We were on our way to Mumbai from Jabalpur, Madhya Pradesh. We were a group of 32 with only 9 guys. As usual the C.O.M. had got us to Jabalpur Station well before our train arrived. Almost over an hour before the train could arrive. So the scene looked like usual; a huge pile of luggage and people dumped in the middle of the station platform. Since Jabalpur was very hot unlike Bandhavgarh and Kanha that we had visited in that week and since we had a long train journey ahead, the dress code of the group was shorts and loose t-shirts.(since majority were girls – sleeveless tops, etc...)

We had seen some activity outside the railway station, wherein a lot of Policemen had gathered and one could make out from the crowd gathered that there was some activity of a political party. Soon that crowd started entering the station premises with flags and banners. Two things were possible from their body language. One they were there to receive someone. Two they were there to travel. Either ways, no one cared what they were up to.

A group of those party workers spotted our group and almost instantly their primary objective became staring at the girls in our group. Not a quick glance or a look from the corner of their eyes but actual wide eyed stares with huge grins from ear to ear. It was a group of about 10 people and though we were irritated by them, we knew that we were in control. But the number of those party workers started increasing and within minutes there were more than a 100 guys who had surrounded our group and were staring lecherously at the girls.

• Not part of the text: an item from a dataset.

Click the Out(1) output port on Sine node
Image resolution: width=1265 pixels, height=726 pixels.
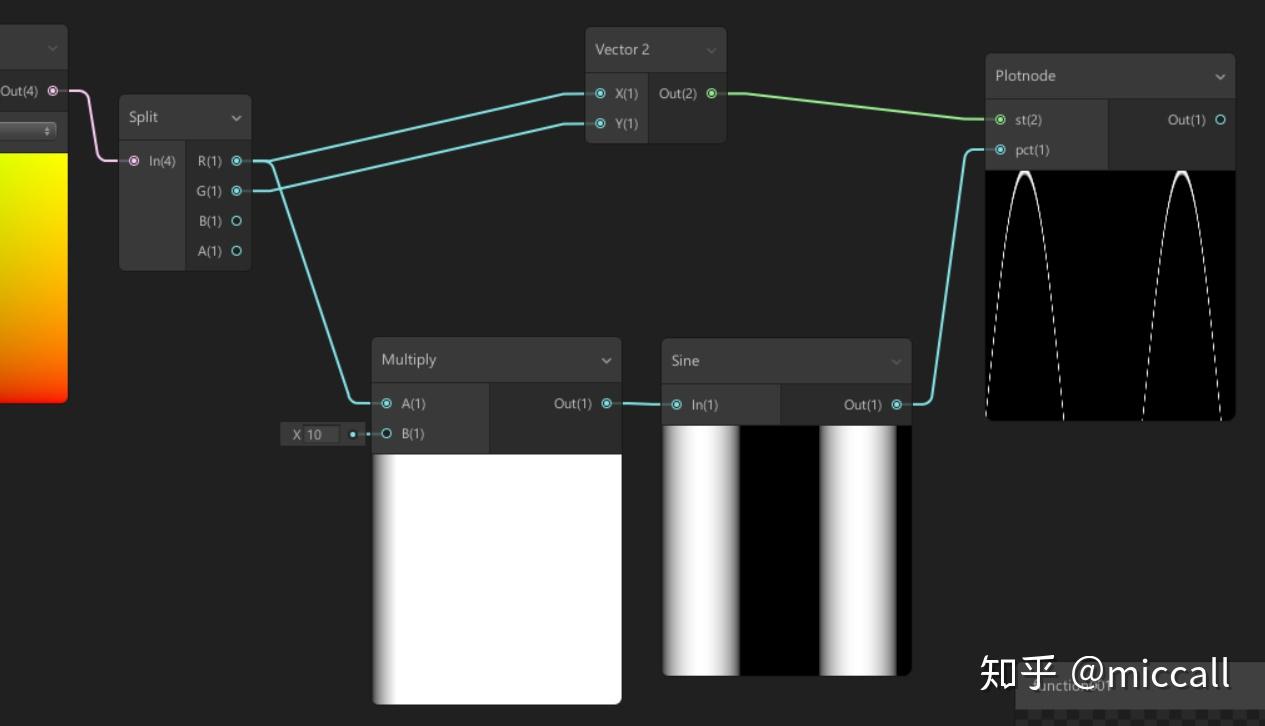[896, 404]
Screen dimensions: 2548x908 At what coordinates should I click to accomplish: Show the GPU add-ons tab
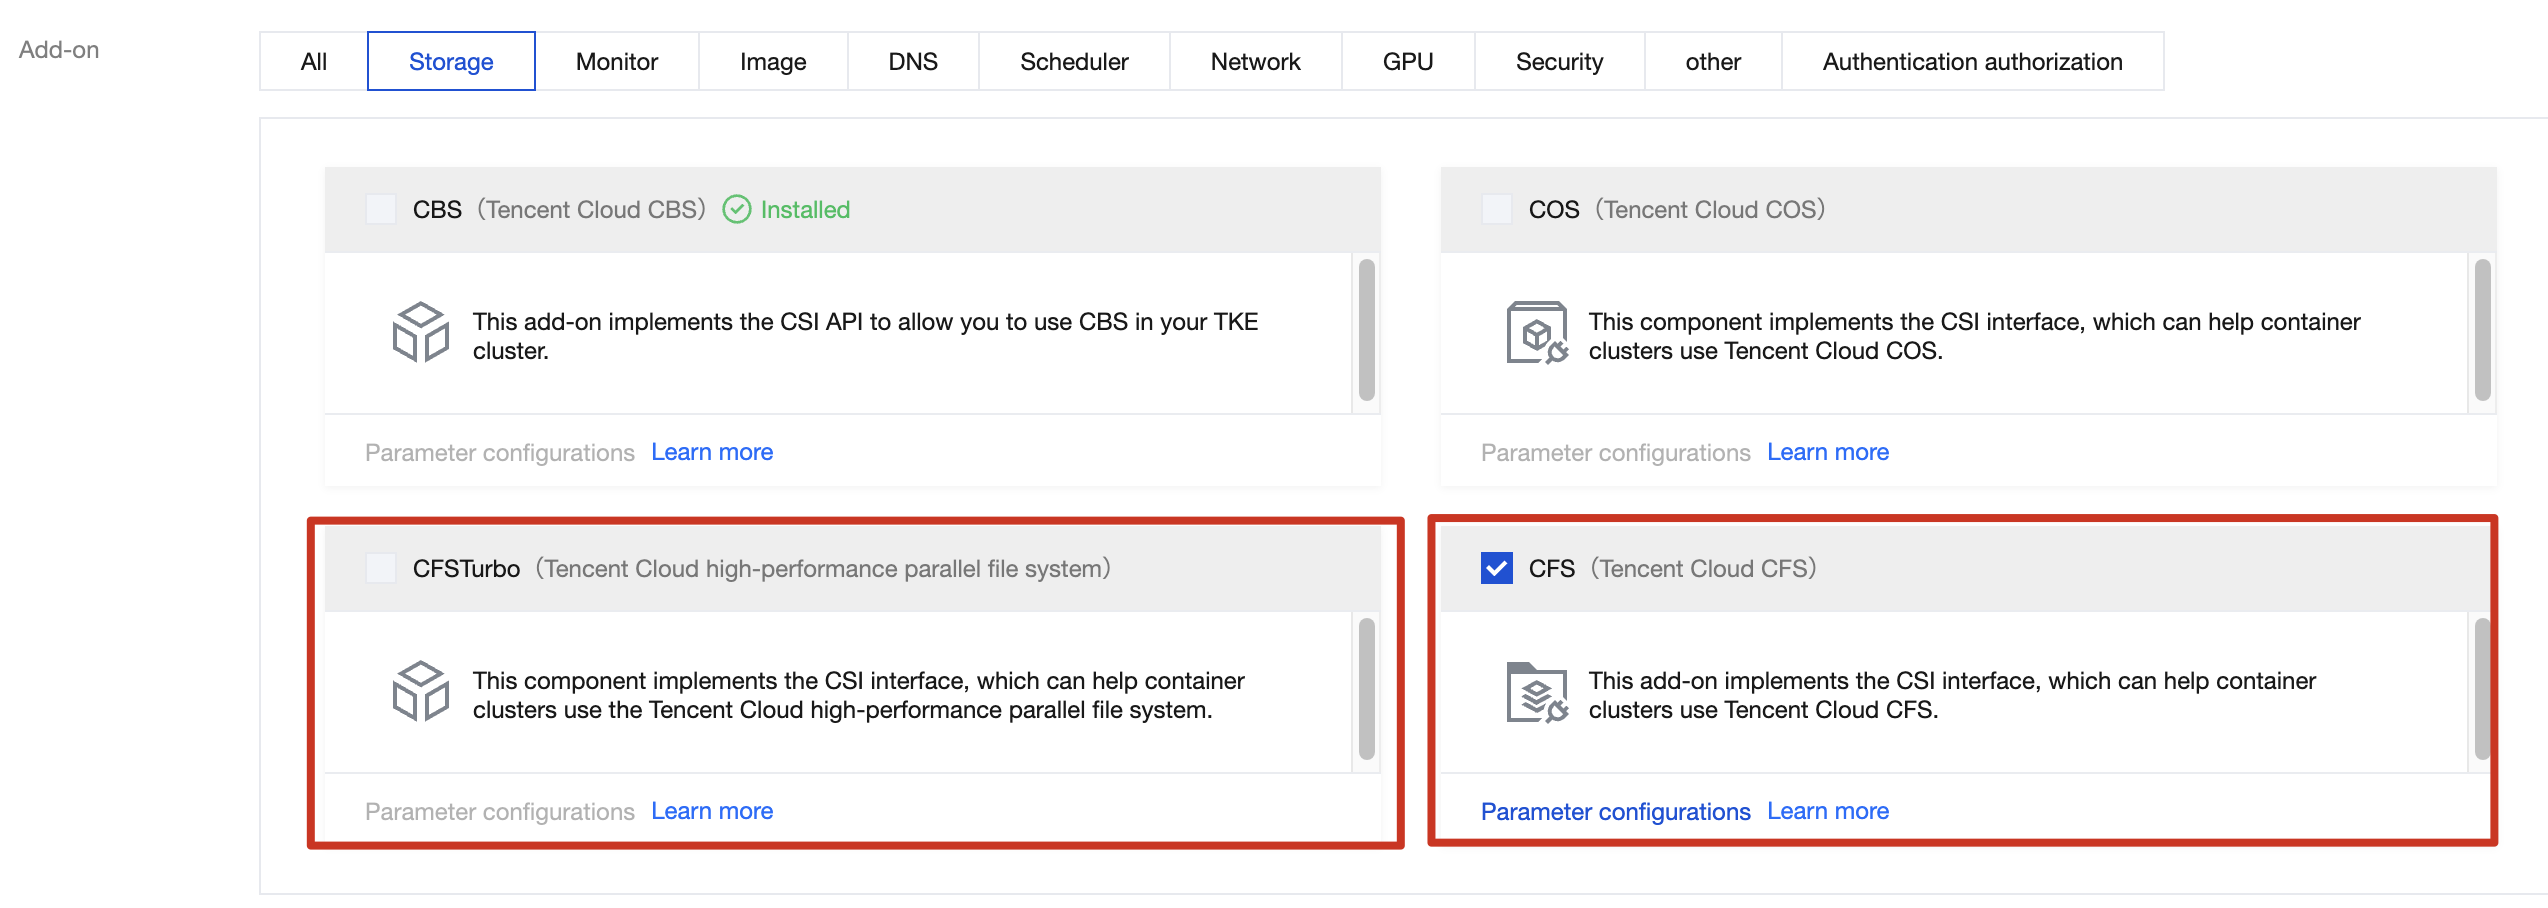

The girls who were initially relaxed and lying around amongst the luggage heap were soon mighty irritated and there was an uncomfortable feeling which began to seep in the group. The body language of the betel leaf chewing party workers was that they stood facing our group with their hands in their pockets and their red and brown stained teeth grinning at the girls while their eyes seemed as if they’d fall off from their faces. At the same time, the body language of the girls was hands folded while they tried to ignore the huge crowd.

I was as irritated as the girls or may be more. And decided to stare down those lechers, but it was no good. So instead, I stood up at a strategic location from where I made it clear that the party workers maintain the distance between them and our group and not come any closer. Bhaski joined me with a stout stick I had picked up in Kanha. The party workers maintained their distance but we noticed some of them clicking pictures of the girls with their camera phones.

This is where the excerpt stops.